When Applied Threat Intelligence is enabled, the IOC Matches tab displays additional columns. The IOC matches tab displays all the indicators of compromise (IOC) that were matched in your Google Security Operations data. You can view and filter IOCs curated by Applied Threat Intelligence.

On the IOC matches page you can do the following.

View IOCs

The IOC matches page displays all the IOCs and their details, such as type, priority, status, categories, assets, campaigns, sources, IOC ingest time, first seen, and last seen. The color-coded icons and symbols help you to quickly identify which IOCs need your attention.

View data

Click the to display the calendar. You can adjust the time range for the displayed data. Adjust the time range by choosing one of the pre-set time ranges on the left side (ranging from last five minutes to last month). You can also specify a custom time range by choosing a start and end date anywhere on the calendar.

Filter IOCs

In the left column, select the category to filter by. You can use the following options to filter:

  • Type

  • GCTI Priority

  • Status

  • Categories

  • Sources

  • Associations

  • Campaigns

To select more advanced filters, click the icon and then select the elements to filter on. You also need to select a logical operator:

  • OR. Must match any of the combined conditions

  • AND. Must match all of the combined conditions

To add more filters, click Add filter.

When you add a filter, it appears as a chip above the table.

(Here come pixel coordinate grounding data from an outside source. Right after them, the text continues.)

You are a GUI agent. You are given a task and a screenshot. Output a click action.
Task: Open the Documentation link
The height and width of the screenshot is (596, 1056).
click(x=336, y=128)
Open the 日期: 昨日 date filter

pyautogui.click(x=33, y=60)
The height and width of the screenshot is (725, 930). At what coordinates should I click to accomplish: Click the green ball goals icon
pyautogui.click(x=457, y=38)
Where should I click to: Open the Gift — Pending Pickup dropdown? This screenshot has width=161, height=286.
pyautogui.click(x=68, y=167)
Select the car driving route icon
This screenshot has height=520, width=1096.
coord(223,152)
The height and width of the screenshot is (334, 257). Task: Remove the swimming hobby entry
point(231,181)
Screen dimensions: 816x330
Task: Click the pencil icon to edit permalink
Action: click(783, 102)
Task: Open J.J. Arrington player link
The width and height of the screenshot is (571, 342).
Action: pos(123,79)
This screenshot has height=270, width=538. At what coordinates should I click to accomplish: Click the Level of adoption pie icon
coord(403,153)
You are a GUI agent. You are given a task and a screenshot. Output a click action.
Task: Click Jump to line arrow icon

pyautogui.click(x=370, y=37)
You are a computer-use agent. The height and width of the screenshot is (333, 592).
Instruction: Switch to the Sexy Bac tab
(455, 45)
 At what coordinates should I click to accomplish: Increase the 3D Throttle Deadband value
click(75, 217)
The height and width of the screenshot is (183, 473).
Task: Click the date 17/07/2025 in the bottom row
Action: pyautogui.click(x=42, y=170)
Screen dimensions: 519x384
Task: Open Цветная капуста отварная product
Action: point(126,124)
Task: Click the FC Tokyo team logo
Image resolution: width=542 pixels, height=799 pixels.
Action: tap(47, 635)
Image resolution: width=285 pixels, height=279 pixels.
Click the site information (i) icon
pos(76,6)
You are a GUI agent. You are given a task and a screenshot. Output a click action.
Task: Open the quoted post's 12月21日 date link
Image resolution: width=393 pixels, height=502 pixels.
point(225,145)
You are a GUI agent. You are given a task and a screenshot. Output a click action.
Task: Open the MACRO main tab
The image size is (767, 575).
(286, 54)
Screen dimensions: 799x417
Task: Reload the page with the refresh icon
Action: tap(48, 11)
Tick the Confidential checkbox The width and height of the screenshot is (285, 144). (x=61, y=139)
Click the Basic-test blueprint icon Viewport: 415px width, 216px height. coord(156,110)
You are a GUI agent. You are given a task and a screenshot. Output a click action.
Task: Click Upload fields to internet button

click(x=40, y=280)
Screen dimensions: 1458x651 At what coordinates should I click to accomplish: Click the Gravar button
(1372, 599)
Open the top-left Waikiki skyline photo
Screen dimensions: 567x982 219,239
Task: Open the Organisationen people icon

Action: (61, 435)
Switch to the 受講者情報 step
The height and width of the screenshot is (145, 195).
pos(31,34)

To use two filters from the same category, the filters appear in the same chip. To find IOCs labeled as Active IR or High (both under the GCTI Priority label), complete the following steps:

  1. Select a logical operator.

  2. Select the first filter.

  3. Select the second filter. When you click the second filter, there are two new options: Show only and Filter out instead. Click Show only.

View applied intelligence IOCs

  1. In the left column, click Sources.

  2. Click Mandiant to filter the data and view applied intelligence IOCs.

Clear filters

  • Click the icon next to the filter you want to delete.

  • Click Clear all to clear all the existing filters from the page.

View IOC details

You can click an IOC to view details such as priority, type, source, IC-Score, and category. If you are getting IOC mapping but there are no events, then there is a mistake in the field mapping or there are no rules. For more information, contact Google Security Operations Support.

For a selected indicator, on the IOC details page, you can do the following:

Mute or unmute action

If an IOC is generated due to an administrator or testing action, you can mute the indicator to prevent false positives.

  • To mute the status, click the IOC, and then click Mute. The status of the indicator is changed to Muted.

  • To unmute the status, click the IOC, and then click Unmute. The status of the indicator is changed to Unmuted.

Event viewer

On the Events tab, on a selected indicator, you can view how an event is prioritized and the details for an event. For each event, you can view priority and rationale, UDM fields, and event details. The priority and rationale displays how priority is determined for the event.

Associations

On the Associations tab, on a selected indicator, you can investigate potential breaches. You can view associations for any actor or malware. This also helps to prioritize alerts.